# Help with Difficult Centroid Problem

• Oct 18th 2009, 01:10 PM
messianic
Help with Difficult Centroid Problem
Here is the problem,

Show by direct computation that the centroid of the triangle with vertices (0,0), (r,0), and (0,h) is the point (r/3, h/3). Verify that this point lies on the line from the vertex (0,0) to the midpoint of the opposite side of the triangle and twothirds of the way from the vertex of the midpoint.

I really don't even know where to begin..
• Oct 18th 2009, 01:38 PM
skeeter
Quote:

Originally Posted by messianic
Here is the problem,

Show by direct computation that the centroid of the triangle with vertices (0,0), (r,0), and (0,h) is the point (r/3, h/3).
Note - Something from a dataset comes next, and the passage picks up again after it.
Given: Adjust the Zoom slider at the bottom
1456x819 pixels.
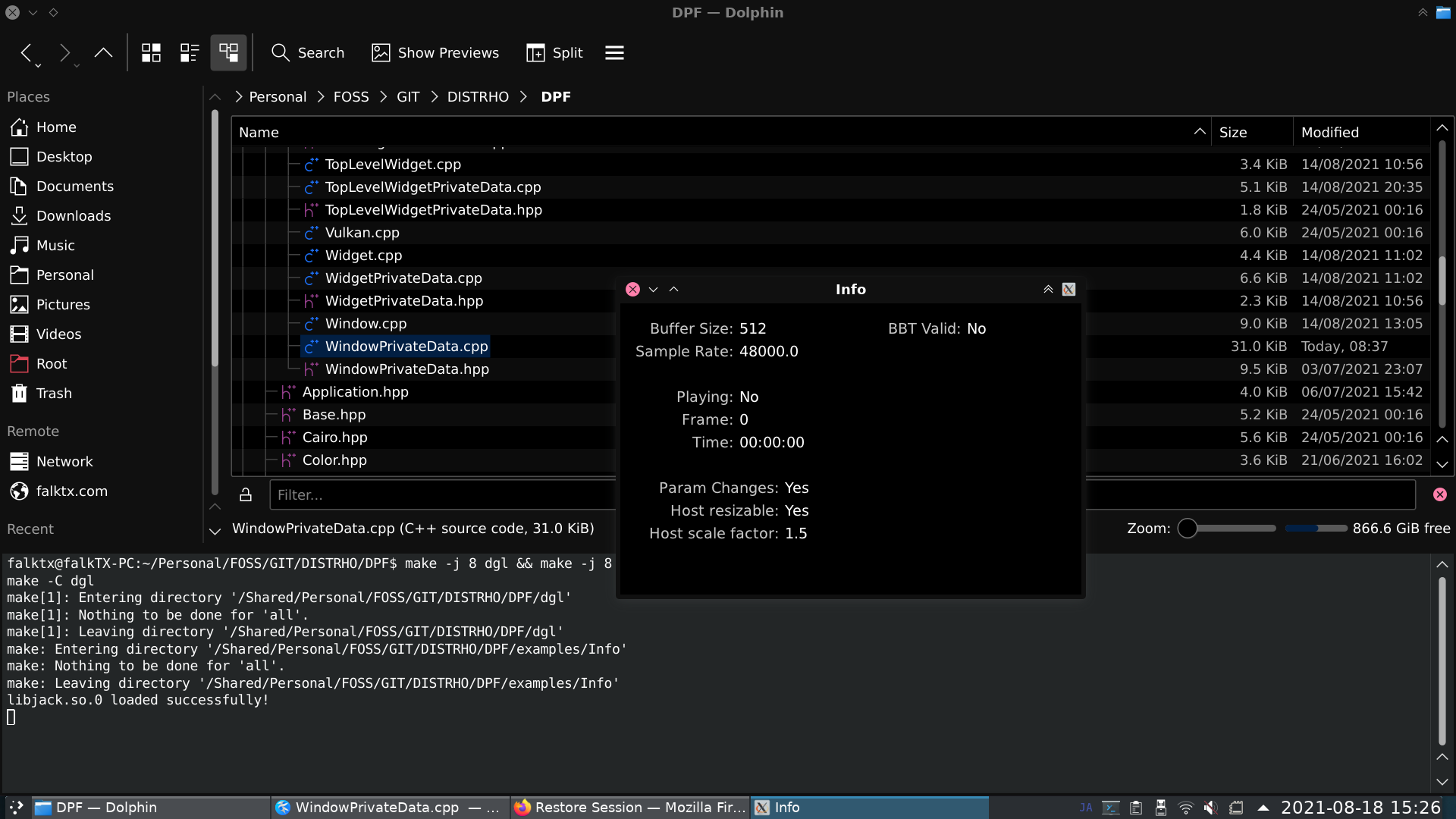Looking at the screenshot, I should pos(1188,529).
Verify that this point lies on the line from the vertex (0,0) to the midpoint of the opposite side of the triangle and twothirds of the way from the vertex of the midpoint.

I really don't even know where to begin..
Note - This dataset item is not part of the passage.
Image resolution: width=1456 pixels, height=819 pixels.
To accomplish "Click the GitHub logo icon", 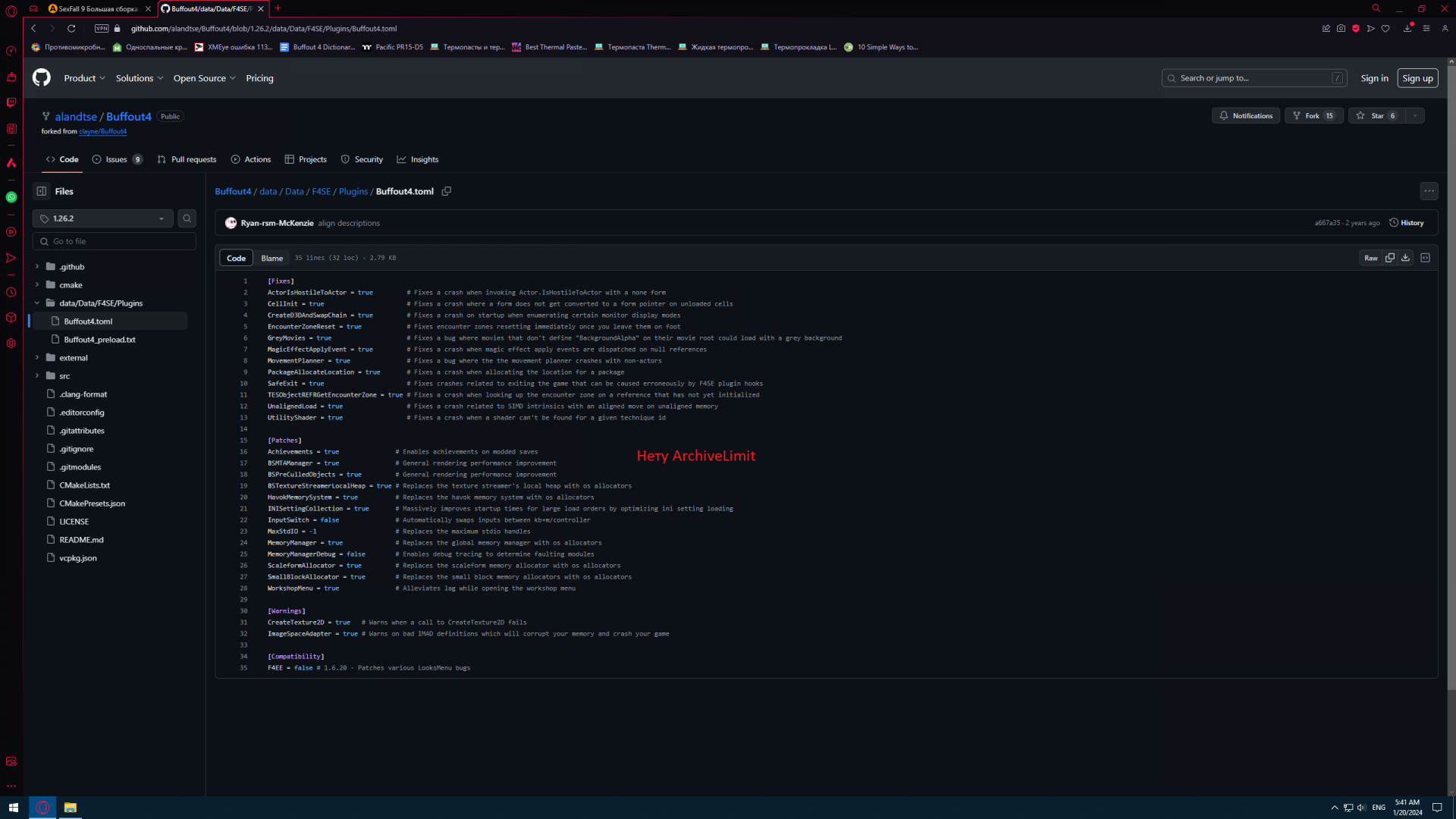I will pyautogui.click(x=42, y=77).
what do you know about finding the centroid of a planar region?
• Oct 18th 2009, 01:54 PM
messianic
I know you first have to find the mass but I don't know where to start for that
• Oct 18th 2009, 02:05 PM
skeeter
Quote:

Originally Posted by messianic
I know you first have to find the mass but I don't know where to start for that

$\displaystyle \bar{x} = \frac{\int_a^b x \cdot f(x) \, dx}{\int_a^b f(x) \, dx}$

$\displaystyle \bar{y} = \frac{\int_a^b \frac{1}{2}[f(x)]^2 \, dx}{\int_a^b f(x) \, dx}$
• Oct 18th 2009, 02:08 PM
HallsofIvy
No, you don't find the "mass", a geometric figure does not have a "mass"!
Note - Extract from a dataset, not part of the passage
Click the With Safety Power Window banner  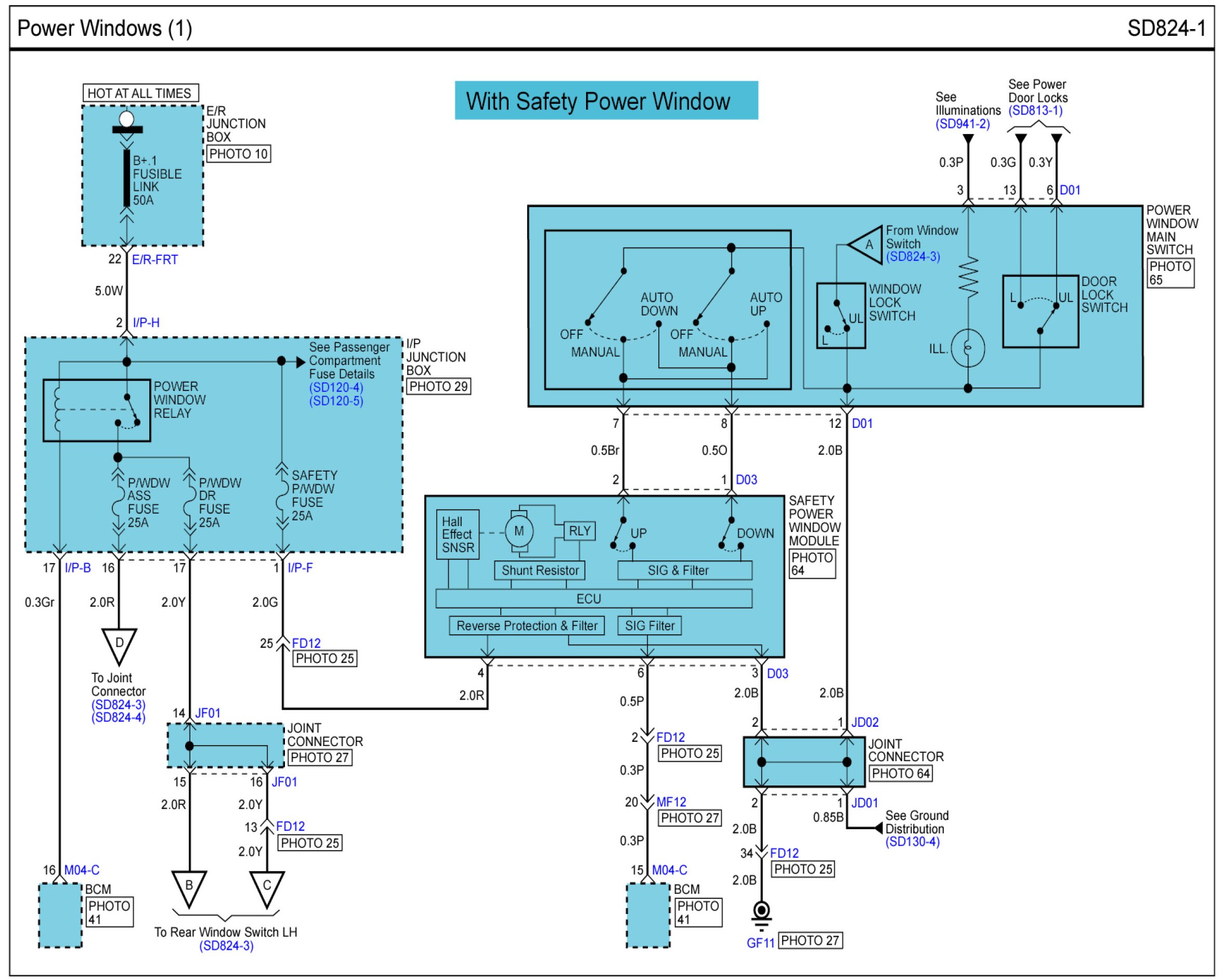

You find the area of the figure. This is a triangle with base of length r and height h. What is its area?

You still have not answered the question skeeter asked. He asked if you knew how to find the centroid and you answered that you first had to find the "mass". After you have found the area (not mass) what do you do?

Since this is a right triangle, it will be particularly easy.